> _Provided material_:

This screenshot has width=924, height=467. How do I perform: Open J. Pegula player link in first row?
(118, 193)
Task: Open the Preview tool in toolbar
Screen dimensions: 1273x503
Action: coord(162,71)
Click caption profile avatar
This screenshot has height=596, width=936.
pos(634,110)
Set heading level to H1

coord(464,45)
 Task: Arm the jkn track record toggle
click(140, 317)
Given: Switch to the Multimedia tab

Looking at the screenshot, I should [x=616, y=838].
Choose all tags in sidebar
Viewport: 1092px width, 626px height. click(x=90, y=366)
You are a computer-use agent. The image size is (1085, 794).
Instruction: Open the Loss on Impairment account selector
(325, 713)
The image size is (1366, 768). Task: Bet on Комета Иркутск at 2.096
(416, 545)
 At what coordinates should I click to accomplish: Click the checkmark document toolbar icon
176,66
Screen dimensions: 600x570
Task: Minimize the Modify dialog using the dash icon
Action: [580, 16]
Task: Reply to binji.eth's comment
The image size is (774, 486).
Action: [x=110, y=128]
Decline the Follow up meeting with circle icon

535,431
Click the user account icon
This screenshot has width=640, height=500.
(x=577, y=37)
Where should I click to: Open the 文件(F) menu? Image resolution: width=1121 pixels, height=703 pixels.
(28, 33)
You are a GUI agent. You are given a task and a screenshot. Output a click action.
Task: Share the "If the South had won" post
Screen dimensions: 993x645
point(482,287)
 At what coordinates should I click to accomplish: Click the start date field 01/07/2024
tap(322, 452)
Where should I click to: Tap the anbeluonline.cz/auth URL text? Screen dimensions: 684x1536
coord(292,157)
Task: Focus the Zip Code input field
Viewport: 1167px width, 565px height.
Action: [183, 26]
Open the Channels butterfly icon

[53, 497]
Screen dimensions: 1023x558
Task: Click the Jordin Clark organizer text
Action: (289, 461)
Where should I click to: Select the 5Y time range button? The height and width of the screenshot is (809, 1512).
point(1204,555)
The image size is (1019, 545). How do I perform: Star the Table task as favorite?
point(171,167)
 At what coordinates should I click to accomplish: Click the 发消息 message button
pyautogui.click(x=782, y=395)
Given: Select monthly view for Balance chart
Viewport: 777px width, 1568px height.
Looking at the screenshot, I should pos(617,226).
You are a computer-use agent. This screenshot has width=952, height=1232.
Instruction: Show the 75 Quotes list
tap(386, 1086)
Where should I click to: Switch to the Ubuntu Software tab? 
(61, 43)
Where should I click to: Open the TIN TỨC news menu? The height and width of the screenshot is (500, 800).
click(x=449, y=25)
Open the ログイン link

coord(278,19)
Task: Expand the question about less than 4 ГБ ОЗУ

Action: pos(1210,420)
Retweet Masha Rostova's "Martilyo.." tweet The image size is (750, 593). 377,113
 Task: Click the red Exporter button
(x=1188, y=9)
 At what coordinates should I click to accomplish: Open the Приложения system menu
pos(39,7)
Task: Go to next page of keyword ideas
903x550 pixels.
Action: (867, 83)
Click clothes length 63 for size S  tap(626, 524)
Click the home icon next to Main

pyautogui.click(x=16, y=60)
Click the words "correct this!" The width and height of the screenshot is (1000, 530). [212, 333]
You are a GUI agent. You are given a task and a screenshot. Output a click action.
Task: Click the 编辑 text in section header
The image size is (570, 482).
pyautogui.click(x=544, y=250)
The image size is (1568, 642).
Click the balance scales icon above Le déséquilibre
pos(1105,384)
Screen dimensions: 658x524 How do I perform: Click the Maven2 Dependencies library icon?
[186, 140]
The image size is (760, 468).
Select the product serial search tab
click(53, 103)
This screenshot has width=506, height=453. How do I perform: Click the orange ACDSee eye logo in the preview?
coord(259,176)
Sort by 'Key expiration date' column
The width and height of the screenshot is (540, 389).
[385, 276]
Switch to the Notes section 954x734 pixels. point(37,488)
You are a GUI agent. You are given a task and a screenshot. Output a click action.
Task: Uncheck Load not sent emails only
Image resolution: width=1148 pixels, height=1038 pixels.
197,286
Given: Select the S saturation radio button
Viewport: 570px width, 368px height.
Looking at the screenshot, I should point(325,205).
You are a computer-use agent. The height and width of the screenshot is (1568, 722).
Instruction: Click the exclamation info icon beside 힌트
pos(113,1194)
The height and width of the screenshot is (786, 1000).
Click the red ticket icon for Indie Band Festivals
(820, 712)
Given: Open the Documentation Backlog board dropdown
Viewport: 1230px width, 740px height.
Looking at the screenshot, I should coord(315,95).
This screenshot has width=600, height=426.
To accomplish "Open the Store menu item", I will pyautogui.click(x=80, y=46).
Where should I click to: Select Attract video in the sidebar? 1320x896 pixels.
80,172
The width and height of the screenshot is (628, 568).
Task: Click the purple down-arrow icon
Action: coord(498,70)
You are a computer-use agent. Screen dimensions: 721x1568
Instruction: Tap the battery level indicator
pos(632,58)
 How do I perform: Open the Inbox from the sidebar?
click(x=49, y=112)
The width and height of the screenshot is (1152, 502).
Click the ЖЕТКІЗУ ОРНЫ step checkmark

> _Task to complete_: A single number is the whole answer here: how many lines of the material include "agent" as a word or string?

> _Result of this task_: 7